I set up webcams around the island with movement-triggered software. It was a slow hunt, but I eventually found a dozen mating pairs of dodos, and a few males wandering around in search of hidden females, I never found another female in hiding, let's face it they're good at hiding, which is presumably how they've survived, unlike their Madagascan cousins.

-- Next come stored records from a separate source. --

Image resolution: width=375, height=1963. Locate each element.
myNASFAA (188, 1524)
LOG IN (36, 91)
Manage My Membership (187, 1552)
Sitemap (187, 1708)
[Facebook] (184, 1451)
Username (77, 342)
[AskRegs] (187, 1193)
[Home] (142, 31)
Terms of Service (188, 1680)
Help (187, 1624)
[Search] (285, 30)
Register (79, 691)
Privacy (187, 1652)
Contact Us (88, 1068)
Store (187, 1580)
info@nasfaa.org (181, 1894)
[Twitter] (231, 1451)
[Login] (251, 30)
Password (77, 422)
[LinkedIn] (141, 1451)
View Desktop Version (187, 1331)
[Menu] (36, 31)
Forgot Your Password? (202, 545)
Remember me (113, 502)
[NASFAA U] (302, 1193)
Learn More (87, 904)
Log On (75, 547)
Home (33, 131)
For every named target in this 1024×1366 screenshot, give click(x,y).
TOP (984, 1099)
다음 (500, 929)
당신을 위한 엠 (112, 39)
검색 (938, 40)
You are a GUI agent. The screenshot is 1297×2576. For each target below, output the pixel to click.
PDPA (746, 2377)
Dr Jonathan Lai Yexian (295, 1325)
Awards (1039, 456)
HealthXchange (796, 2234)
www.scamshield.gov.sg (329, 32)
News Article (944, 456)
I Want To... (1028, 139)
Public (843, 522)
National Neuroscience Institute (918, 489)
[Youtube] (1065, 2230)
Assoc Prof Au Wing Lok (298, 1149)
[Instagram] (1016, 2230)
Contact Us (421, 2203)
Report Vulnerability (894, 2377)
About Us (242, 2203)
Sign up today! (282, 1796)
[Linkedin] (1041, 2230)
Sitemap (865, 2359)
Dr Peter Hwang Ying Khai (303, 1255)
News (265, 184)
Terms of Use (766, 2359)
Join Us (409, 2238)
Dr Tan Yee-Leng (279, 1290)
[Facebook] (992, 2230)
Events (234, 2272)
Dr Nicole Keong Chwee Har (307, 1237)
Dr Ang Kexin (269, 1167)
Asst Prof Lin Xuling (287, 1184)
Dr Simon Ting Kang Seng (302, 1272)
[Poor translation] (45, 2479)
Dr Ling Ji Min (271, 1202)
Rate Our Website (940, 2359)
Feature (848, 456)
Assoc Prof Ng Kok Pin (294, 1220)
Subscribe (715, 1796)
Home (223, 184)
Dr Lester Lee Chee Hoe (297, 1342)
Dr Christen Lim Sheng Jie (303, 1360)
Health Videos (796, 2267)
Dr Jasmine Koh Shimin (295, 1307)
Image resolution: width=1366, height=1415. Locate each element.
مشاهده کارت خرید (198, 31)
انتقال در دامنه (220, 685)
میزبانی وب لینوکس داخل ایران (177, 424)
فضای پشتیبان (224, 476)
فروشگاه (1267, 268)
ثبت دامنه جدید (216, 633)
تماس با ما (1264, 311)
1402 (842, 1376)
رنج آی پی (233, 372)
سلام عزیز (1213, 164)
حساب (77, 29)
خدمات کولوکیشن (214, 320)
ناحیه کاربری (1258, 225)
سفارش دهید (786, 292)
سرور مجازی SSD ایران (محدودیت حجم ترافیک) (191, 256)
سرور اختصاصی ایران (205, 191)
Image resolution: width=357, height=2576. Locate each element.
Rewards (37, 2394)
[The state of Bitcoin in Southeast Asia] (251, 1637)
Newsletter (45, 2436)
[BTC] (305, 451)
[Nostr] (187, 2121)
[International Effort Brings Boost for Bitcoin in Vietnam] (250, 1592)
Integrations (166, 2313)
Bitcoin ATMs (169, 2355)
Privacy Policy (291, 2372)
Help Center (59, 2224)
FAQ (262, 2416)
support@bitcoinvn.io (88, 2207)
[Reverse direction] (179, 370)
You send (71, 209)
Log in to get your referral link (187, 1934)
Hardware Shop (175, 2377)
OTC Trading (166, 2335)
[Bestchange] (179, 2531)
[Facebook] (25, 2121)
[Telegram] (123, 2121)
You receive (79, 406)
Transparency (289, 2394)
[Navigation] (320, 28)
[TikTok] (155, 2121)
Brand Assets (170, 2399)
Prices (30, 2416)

The good news was that as owner of the island, I owned a colony of the most exclusive, famously extinct species of animal ever. The bad news was that I could never tell anyone, indeed it scuppered my plans to sell or rent the island, as in so doing I would risk betraying the dodos' secret. For I couldn't trust mankind. Not knowing mankind, they'd be sold to collectors, hunted as trophies, and my lovely isolated island would be mobbed with hunters, collectors, conservationists, journalists, not to mention disbelievers, who would come here, fail to see a dodo and leave at the end of the day convinced that they were right.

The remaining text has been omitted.